Friday, July 18, 2008

Scurred!!!!


:doot: must have some idea of how lucky he really is. How often does a guy get to put on the cape and tights for constant rescue missions?




He goes for five years not hearing from me and in less time than it takes to conduct an online search, I am bombarding him with my paranoid questions. He had my issues at "Hello".




On Monday I believed that I had a moldy infection in my right lung. He - that's right HE cleaned out my car on Sunday. Humanling had clothing in a bag and on top of it, managed to leave behind all half consumed bottles of water upside down in the back seat. On top of it, she's nine. So she isn't going to airtight the cap...just close it *enough*. So the equation of plastic bag + clothes + leaking water bottles = moldy upholstery. I removed the bag and some of the water bottles, but he removed, cleaned and organized everything else in the 90 degree heat and without gloves!!!




The next day I was convinced that the *blip* I felt in my lung was a sure sign of mold inhalation. I tripped over myself along the well worn cyber path and ran this by him. He felt fine. Ok, well maybe he is just stronger than me. Maybe my body simply saw a mold spore and succumbed. Or not. Because I feel fine now. On Monday it wasn't funny though.




He dealt with this as if he was born to.




Or when we open a bottle of something and the seal doesn't 'pop' at 89 decibels. If its a lazy pop, it bothers me. I need a nice, crisp SNAP! when it opens.
He assures me, this is fine.


As when I call him because I've read that CT scans, MRIs and X-rays cause cancer and tell him that I might have had a ct scan once...and many dental x-rays and now I can't eat and won't sleep for a long time because I'm paranoid that this is true in .4 cases and may be as high as 1.5 cases.

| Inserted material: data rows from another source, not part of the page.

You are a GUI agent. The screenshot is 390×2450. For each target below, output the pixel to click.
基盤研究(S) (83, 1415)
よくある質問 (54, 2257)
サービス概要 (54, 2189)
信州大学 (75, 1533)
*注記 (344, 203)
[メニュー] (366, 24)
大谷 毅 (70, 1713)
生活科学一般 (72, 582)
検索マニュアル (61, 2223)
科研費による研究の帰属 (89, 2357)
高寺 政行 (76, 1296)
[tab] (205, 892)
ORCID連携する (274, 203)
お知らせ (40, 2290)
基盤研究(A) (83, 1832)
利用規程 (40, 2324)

Or does *this* taste weird?


Or the drop of *something* that landed on me while we walk. Or the possibility of it.


In fact, the more he laughs at my many opportunities of demise, the more satisfied I am that things are really okay. The day he worries along side of me, I will probably drop dead of a heart attack.

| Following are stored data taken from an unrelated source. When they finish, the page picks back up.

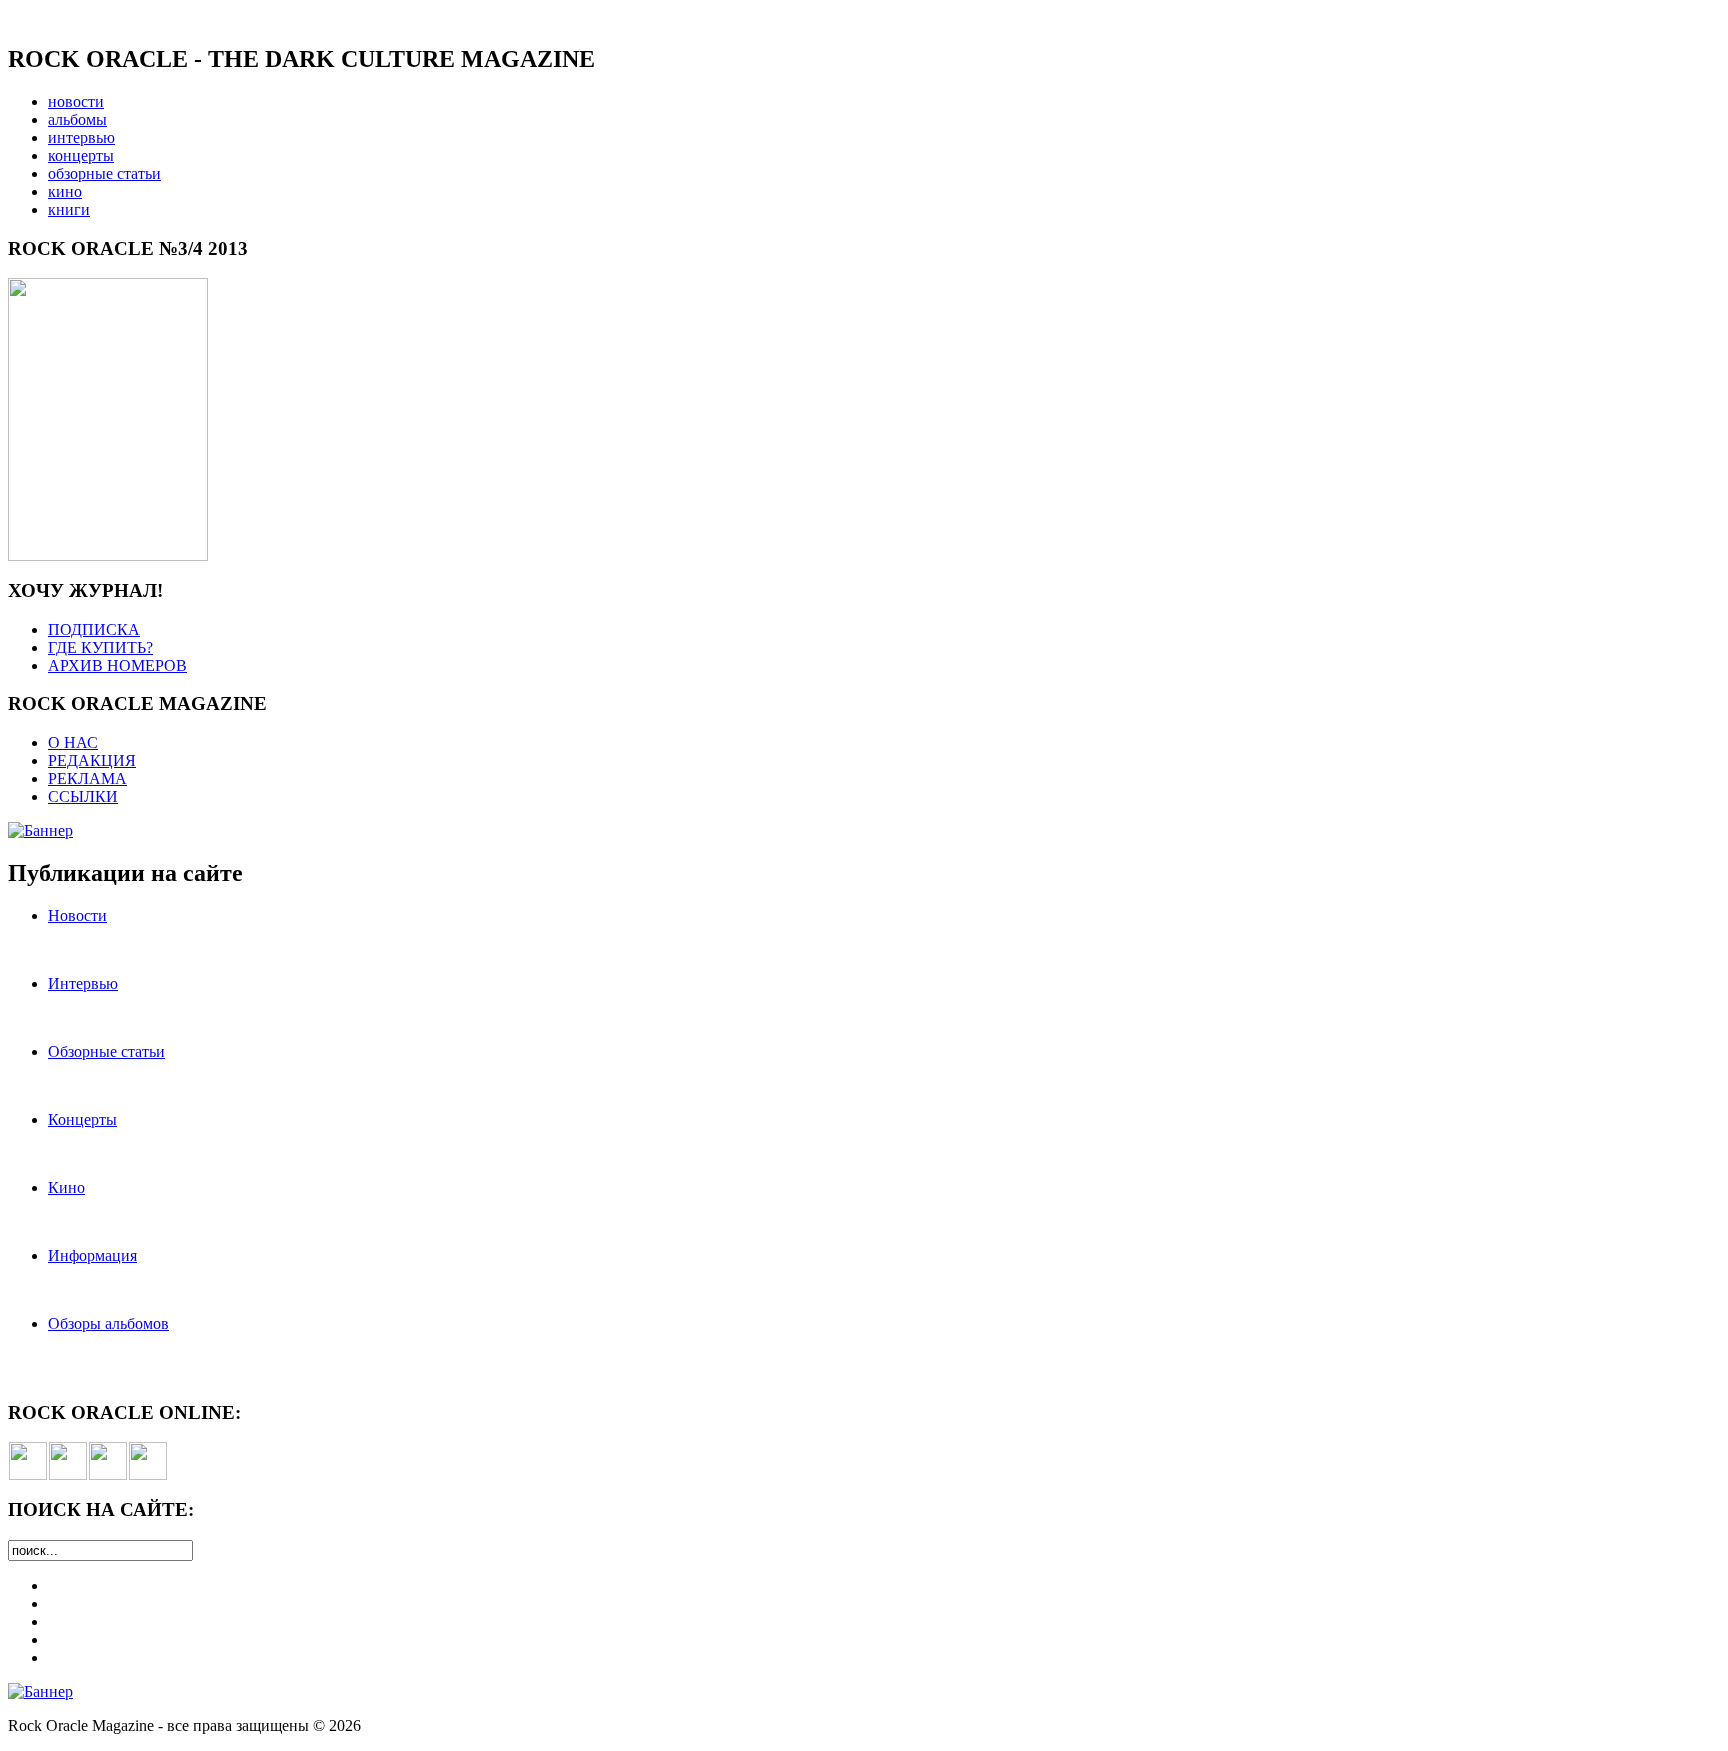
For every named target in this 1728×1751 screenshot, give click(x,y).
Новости (77, 915)
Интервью (83, 983)
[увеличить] (108, 555)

Right now I am mildly uncomfortable because I ate something with BBQ sauce and curry and there is a bitter residual of taste in my mouth. So I start wondering why that is. He can tell me exactly why, pull me in off the ledge and make me feel like I've visited the Guru at the top of Mt. It's All Better Now and It Never Was Bad To Begin With.

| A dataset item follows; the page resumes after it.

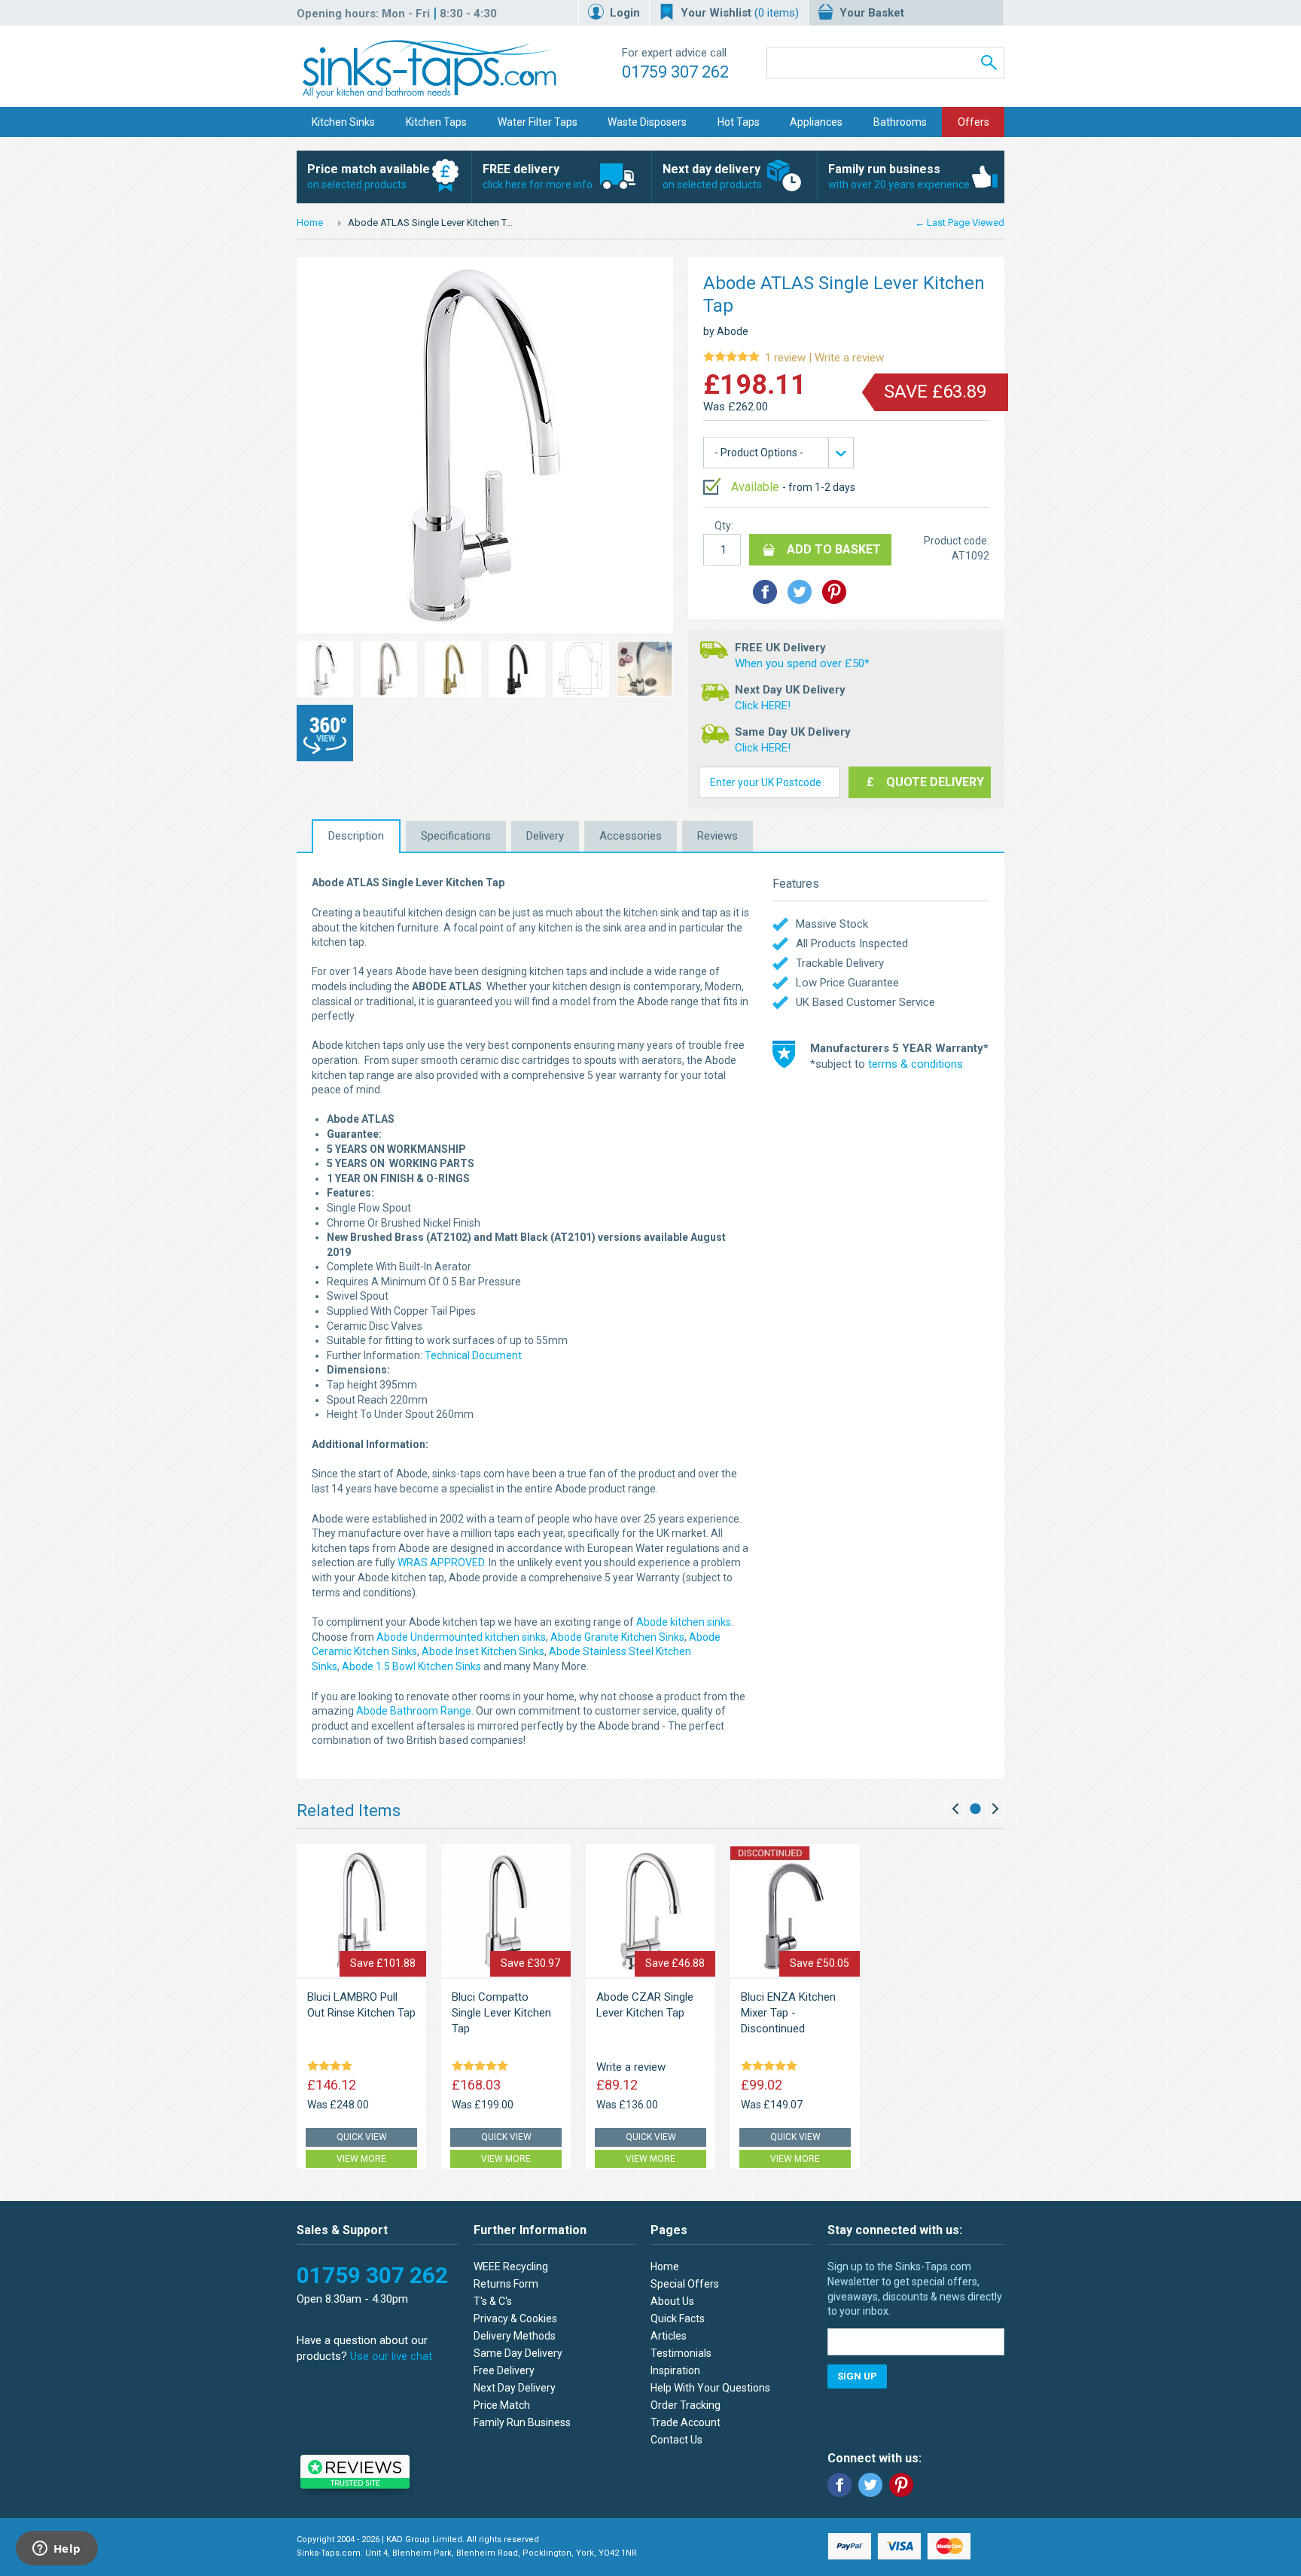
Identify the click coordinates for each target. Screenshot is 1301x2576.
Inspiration (675, 2370)
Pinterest (901, 2485)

I have to pop quiz him here and there to ask if he is going to be able to put up with a lifetime of this. His perfect answers don't miss a beat.


Dormant love sucks. I am beyond alive again.





2 comments:

Me said...

Did he at least clean your car with no shirt on? Because that's hot.

Shades of Scorpio said...

I was so grossed out by the car that its a good thing he didn't. I'da missed most of it! I'll plant a few mushrooms in the carpeting and request a Do Over.